PROBLEM TO SOLVE
Please report each line of the data below that contains "field".

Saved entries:
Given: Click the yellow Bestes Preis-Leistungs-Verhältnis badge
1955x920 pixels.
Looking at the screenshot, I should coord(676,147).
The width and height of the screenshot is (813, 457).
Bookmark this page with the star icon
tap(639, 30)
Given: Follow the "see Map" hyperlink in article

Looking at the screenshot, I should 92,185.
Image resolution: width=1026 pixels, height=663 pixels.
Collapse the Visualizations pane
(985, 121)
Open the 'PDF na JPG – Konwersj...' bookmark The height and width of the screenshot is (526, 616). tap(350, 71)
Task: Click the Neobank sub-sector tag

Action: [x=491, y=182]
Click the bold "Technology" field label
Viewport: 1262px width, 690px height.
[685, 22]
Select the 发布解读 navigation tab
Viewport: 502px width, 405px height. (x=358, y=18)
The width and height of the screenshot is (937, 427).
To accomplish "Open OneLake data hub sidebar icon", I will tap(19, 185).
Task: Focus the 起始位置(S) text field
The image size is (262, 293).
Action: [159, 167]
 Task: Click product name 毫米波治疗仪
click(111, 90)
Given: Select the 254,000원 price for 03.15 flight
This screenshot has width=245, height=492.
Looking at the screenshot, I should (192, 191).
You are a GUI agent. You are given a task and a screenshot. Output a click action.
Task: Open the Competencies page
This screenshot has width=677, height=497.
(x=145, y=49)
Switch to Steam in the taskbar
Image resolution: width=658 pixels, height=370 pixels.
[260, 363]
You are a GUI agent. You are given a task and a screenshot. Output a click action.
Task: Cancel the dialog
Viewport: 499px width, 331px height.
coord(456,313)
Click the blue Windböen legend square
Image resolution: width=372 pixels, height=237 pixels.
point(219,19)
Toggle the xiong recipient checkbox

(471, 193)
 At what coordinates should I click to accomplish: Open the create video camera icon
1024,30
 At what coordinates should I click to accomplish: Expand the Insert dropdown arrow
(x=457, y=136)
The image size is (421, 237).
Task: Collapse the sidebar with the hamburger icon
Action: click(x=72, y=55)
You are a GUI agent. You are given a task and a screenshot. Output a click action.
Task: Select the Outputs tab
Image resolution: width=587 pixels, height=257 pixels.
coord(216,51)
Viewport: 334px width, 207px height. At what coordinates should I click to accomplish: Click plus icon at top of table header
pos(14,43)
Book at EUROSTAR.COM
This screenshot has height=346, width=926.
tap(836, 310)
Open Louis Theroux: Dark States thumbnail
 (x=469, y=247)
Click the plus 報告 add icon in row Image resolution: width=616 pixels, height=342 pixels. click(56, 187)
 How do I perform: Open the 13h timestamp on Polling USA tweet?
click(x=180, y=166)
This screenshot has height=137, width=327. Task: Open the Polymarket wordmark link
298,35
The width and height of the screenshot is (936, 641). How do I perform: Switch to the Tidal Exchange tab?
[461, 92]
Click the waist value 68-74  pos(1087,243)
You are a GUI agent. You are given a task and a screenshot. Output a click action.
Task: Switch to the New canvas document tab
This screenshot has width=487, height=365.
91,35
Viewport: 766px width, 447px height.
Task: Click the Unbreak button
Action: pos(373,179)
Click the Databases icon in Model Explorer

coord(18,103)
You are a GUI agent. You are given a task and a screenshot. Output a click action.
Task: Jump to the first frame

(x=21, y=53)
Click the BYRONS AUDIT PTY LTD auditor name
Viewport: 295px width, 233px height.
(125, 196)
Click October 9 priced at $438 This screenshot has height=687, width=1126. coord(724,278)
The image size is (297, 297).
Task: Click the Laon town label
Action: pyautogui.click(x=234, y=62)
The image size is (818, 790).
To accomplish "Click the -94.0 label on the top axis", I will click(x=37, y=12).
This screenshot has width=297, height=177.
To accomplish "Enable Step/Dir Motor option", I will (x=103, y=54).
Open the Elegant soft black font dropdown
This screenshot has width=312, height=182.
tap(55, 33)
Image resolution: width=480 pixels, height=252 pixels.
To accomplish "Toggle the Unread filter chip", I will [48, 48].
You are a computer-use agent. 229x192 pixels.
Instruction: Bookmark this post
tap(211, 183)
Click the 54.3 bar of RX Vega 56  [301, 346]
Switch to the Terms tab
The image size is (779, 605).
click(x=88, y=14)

PROBLEM SOLUTION
Click the bold "Technology" field label
Task: Focus the 起始位置(S) text field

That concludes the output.